TEXT FOR ANALYSIS: Begin

Comparing healthy cells and cancer cells reveals genetic missteps in cancer
Source: “DNA sequencing of a cytogenetically normal acute myeloid leukaemia genome”
Elaine Mardis et al.
Nature 456: 66-72
Results: Scientists from Washington University in St. Louis identified 10 genetic mutations found in the DNA of cancer cells but not in healthy cells. Both sets of cells were collected from a patient who had leukemia.
Why it matters: Previous studies that analyzed tumor DNA focused on genes thought to play a role in cancer, thus neglecting much of the genome. The new study provides an unbiased search through the entire genome, identifying genetic variants that scientists might never have noticed. The findings provide new targets for further research and drug development.
Methods: The scientists used a new sequencing technology, from San Diego-based Illumina, that is much cheaper than traditional methods. For the first time, they created full-genome sequences of both cancerous and healthy cells taken from the same person, a woman who died of acute myelogenous leukemia. By comparing the two sequences, they identified specific changes found only in the cancer cells.
Next steps: The scientists have almost finished sequencing the genome of a second patient. Because this patient is still alive and in remission, the genetic variants identified in his cancer cells may reveal clues to what makes treatment successful. The researchers are also planning to sequence genomes from different types of solid tumors.
Blocking growth inhibitors allows adult neurons to regenerate in mice
Source: “Promoting Axon Regeneration in the Adult CNS by Modulation of the PTEN/mTOR Pathway”
Zhigang He et al.

TEXT FOR ANALYSIS: End
DATA EXCERPTS: Begin

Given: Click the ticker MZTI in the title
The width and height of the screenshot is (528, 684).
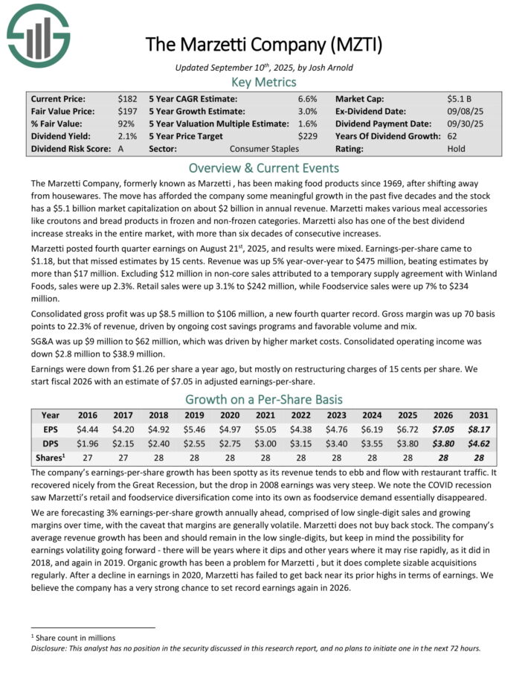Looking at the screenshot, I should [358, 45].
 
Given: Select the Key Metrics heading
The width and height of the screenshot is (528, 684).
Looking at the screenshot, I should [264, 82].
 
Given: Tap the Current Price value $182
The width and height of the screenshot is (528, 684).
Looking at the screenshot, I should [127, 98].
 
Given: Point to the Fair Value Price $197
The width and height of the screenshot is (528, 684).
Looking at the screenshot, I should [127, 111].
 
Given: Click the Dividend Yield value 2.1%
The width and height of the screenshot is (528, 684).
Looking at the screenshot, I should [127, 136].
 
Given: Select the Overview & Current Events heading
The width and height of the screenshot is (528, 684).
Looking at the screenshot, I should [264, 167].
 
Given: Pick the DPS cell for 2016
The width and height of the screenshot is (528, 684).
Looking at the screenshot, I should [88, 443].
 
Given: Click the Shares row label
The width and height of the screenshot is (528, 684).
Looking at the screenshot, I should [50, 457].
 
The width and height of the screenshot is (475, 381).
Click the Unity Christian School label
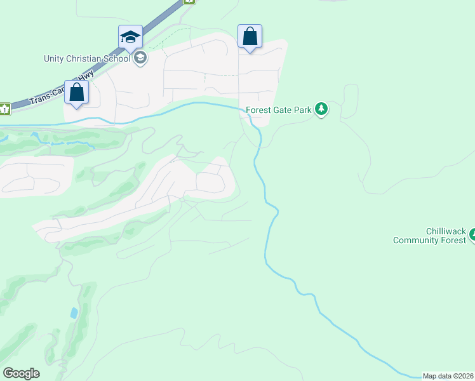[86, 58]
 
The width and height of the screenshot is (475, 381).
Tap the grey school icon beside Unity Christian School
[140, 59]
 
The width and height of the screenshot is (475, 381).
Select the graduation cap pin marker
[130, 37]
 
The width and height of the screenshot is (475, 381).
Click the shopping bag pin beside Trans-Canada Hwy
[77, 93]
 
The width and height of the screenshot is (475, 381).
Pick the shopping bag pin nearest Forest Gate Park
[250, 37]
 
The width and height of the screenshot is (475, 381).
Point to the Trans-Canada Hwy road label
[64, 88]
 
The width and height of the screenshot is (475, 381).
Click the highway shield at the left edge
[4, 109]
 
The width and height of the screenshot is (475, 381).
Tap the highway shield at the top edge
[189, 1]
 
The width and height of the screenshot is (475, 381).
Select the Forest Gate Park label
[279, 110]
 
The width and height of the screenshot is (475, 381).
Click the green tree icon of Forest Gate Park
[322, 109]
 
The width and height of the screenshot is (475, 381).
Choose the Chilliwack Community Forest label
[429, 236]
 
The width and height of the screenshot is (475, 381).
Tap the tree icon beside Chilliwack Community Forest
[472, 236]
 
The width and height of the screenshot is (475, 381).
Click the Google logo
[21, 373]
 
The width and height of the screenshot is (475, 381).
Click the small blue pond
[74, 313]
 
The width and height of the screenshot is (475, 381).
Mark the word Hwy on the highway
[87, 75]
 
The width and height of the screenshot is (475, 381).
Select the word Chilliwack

DATA EXCERPTS: End

- **PROMPT**
According to the summary of the leukemia genome study, why might the genetic variants found in the second patient's cancer cells reveal clues to what makes treatment successful? None of the items are needed for this.

- **RESPONSE**
The second patient is still alive and in remission.